Di questi tempi è di moda scrivere lettere. Specialmente alle persone di rilievo. Anche noi non abbiamo rinunciato al costume dello scrivano pubblico, quando se n’è presentata l’occasione. Per esempio, la nostra letterina al Presidente Napolitano la vergammo – e non ci fu bisogno di inviarla, per lo scopo raggiunto – in occasione del caso Cardella: la storia di una detenzione accompagnata da una tremenda vicenda familiare.
Ma oggi, nel giorno in cui il Capo dello Stato viene a Palermo, non siamo tentati di non mandare lettere e nemmeno cartoline. Non celebreremo con la retorica l’evento, pur importantissimo.
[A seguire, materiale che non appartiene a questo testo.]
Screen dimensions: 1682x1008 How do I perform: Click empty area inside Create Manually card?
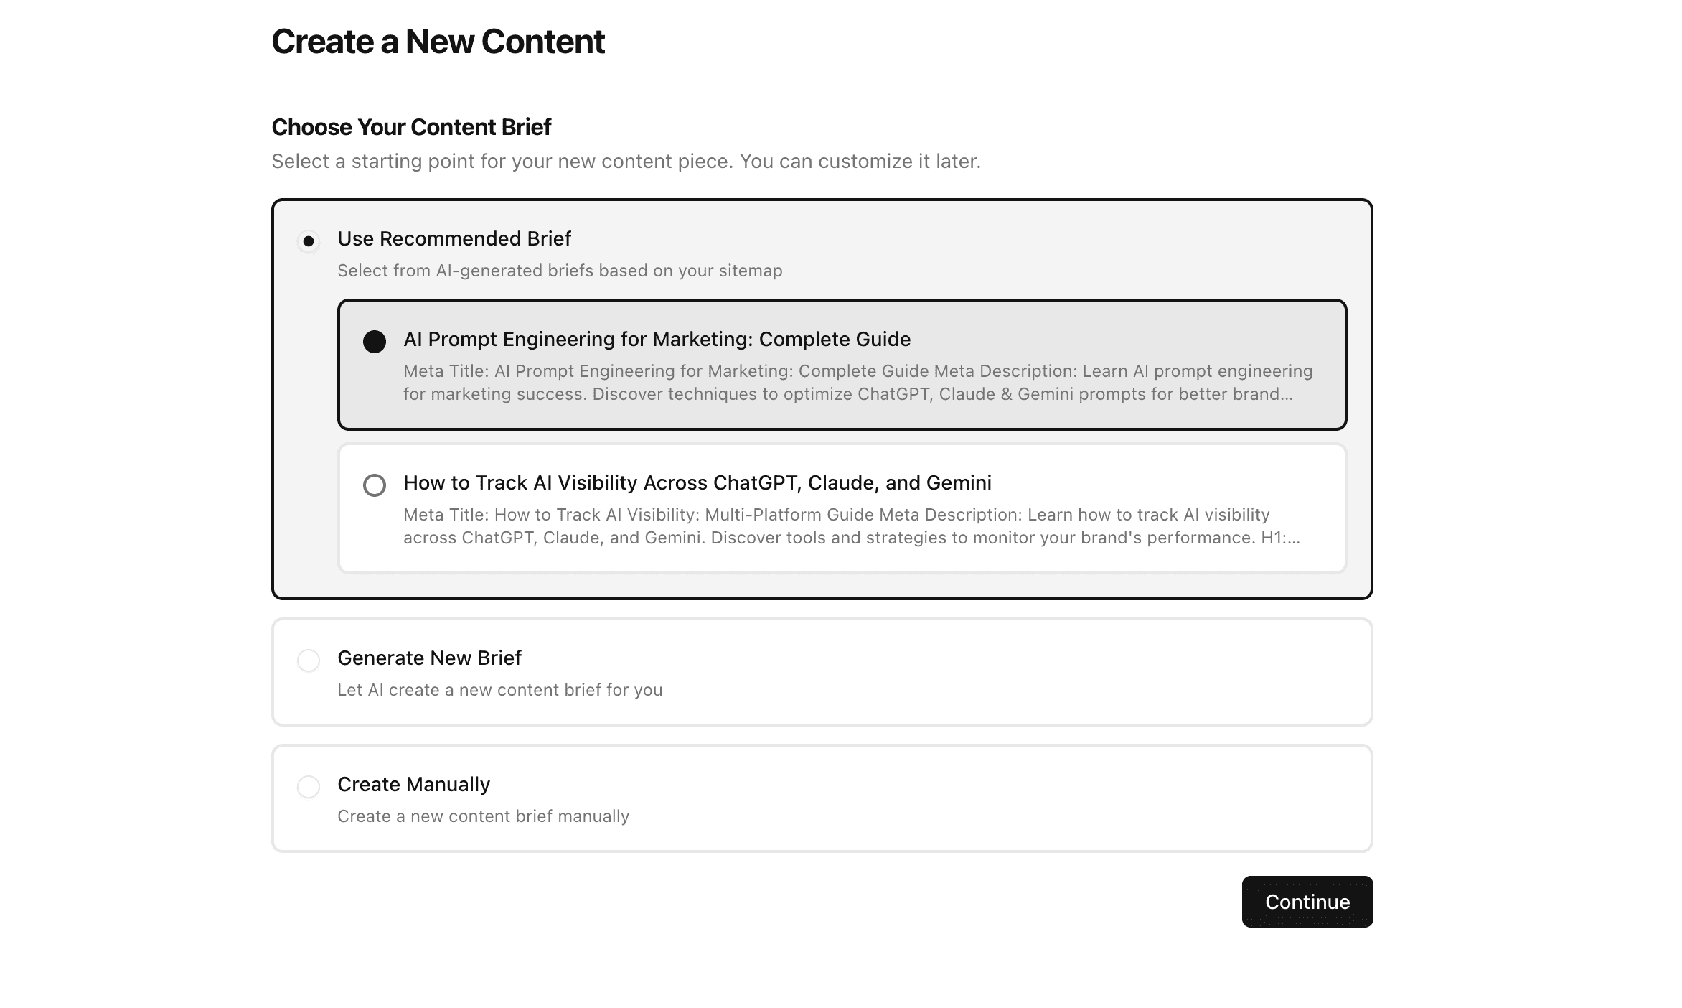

E mica per spirito di contraddizione, o per sottovalutare la visita, o per recare offesa a una figura che profondamente rispettiamo per la sacralità laica dell’istituzione repubblicana che rappresenta e per la statura del galantuomo che le dà sostanza.
E’ che abbiamo presente il triste finale, dopo la bella favola che ci racconteranno in due giorni di avverbi e di aggettivi esagitati. Sappiamo che il Presidente andrà via e che Palermo rimarrà com’è: immersa nel suo disastro. Ovviamente, tra oggi e domani, le istituzioni che governano la città si daranno da fare per rendere il cadavere almeno digeribile. Toglieranno la munnizza dai percorsi presidenziali. Si esibiranno in una lustrata all’asfalto. Suggerimenti: importiamo qualche netturbino svizzero sorridente, ma gli si intimi di non aprire bocca, altrimenti si capirebbe l’inghippo. E togliamo i clochard dai marciapiedi, non sta bene. Per due giorni non si potrebbe trovare una casa a Giuseppe Cioffi che dorme alla stazione, in un igloo di carta, con moglie e figlia disabile?
Vabbè, la letterina la stiamo scrivendo perfino noi. Cediamo. Però è diversa dalle altre. Caro Presidente, non fidarti. La città che conoscerai non esiste. E’ un set cinematografico, pensato per non sfigurare troppo. Non stringere con eccessiva cordialità la mano ai reucci siciliani che ti sfileranno davanti in ossequiosa parata. Sono i principali responsabili dello sfascio a te invisibile. Caro Presidente, potresti evadere, infrangendo il protocollo, mimetizzarti dietro un sacchetto di calia e semenza e liberamente circolare. Non ci sarà nemmeno bisogno di andare allo Zen per aprire gli occhi. Siamo disperati ovunque. Certo, sarà una fuga difficile la tua. Ti sorveglieranno per impedirtela, con l’alibi della sicurezza. Non la permetteranno. Il rimedio? L’antidoto? Dovremmo recapitarti l’ultimo mese di rassegna stampa con un piccione robusto. Magari puoi riuscire da solo nella ricerca impervia della verità. Chiedi al corteo di fermarsi in un bar, inventando un’improvvisa necessità. Entra e scruta i volti dei palermitani presenti, quelli veri, non i dignitari da operetta che ti soffocheranno. Basta un viso a piacere. Capirai tutto. Proprio tutto.